▸ **Dataset excerpts**:
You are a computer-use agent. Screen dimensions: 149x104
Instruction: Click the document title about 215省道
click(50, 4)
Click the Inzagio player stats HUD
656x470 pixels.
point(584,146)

...

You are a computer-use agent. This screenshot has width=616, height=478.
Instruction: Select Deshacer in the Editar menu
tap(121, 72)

...

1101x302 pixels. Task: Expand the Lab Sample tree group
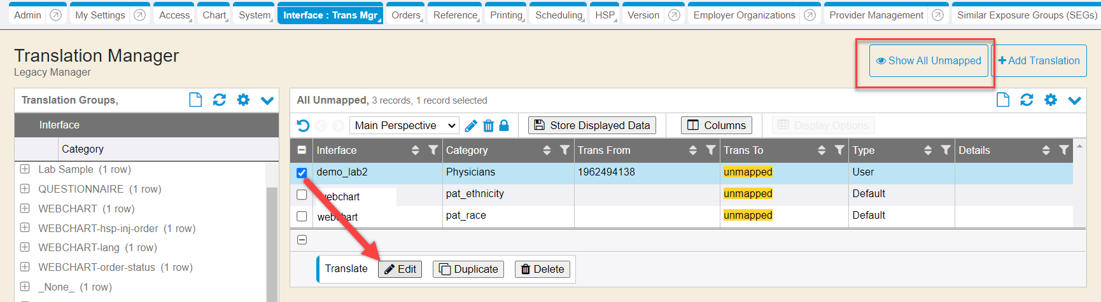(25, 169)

▸ **Task requirements**: Tell how many lines of the data contain "computer". Nothing but the number belongs in the reply.

▸ **Exercise result**: 2